Too late. Skwozhina was already outside, having shut the secret door and now blocking it with rubbish anew. Giacomo clang his ear to the weak partition. Everyone kept silent. Lukerda was praying soundlessly, moving her lips in a childish manner...

...Voices.

The people waited, holding their breath. Jendrich, baring his teeth like a wolf, took his knife so it would be handy to throw.

“There’s somebody here! Taverner, give a torch!”

“Carefully, good gentlemen, don’t make a fire! Or we’ll burn down!..”

“A broad! By Saint Sebastian’s torturing, a broad! Hey you, come here!”

“Well this is my servant, sir knight! A fool, fool as she is... Hid in the cellar out of fear. Come out, come out, you muck, good gentlemen won’t hurt you. And decant beer, the dark “Chabrick” from the last barrel! Look at her, she took it into her head shirking work!..”

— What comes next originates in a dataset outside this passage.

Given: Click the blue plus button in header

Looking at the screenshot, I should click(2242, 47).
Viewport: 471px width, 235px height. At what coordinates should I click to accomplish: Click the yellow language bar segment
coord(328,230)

“Give me light, Ronmark. Nobody else there?”

“Empty...”

“Who would be here? Except for rats...”

“All right. Hey woman, climb up. And you too, taverner...”

Footsteps. Receding. From afar, muted – the clang of a lock.

“Blessed Virgin, thank you...”

“Mommy! Want to Mommy!..”

“Come here, Karolinka. Don’t cry. Here, take a toy.”

“Why, this woman has saved us. Were it not for her, they would start rummaging, searching...”

“Siegfried! Have you heard – the margrave himself is here! Were that we could know what happens there now...”

The people were looking at the board as if hoping that the window will be flung wide open any moment.

But the game remained soundless.

Tied to the saddle, a mutilated corpse was dragged over the ground after the rider.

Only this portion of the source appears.